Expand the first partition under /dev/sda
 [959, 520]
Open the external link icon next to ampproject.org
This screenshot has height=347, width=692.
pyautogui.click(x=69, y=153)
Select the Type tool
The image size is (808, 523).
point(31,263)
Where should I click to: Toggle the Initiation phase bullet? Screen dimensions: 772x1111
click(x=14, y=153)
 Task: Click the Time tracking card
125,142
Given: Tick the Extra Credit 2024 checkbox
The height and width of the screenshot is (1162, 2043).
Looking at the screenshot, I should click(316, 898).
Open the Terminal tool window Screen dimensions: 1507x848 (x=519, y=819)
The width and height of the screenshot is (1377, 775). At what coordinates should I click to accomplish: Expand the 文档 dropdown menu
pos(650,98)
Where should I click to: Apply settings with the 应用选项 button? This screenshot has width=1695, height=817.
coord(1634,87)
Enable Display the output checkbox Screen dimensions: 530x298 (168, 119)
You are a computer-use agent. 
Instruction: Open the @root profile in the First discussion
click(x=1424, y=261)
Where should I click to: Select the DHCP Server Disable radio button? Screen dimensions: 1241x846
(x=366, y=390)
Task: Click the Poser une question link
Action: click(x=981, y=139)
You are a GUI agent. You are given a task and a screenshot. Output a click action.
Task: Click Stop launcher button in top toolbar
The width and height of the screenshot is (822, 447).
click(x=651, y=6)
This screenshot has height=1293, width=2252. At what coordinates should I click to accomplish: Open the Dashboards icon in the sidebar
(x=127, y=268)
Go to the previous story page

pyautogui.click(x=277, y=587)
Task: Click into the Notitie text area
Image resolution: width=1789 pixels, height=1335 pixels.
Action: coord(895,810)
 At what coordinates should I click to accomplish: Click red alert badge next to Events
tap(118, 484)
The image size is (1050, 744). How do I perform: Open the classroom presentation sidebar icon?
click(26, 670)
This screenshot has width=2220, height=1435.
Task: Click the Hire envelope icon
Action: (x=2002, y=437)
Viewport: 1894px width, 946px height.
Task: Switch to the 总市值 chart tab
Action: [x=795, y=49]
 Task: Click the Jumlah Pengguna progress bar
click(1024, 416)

◆ ◆ ◆

In the records above, find every line with the word "agent" and copy it.

You are a computer-use agent. 
You are a GUI agent. You are given a task and a screenshot. Output a click action.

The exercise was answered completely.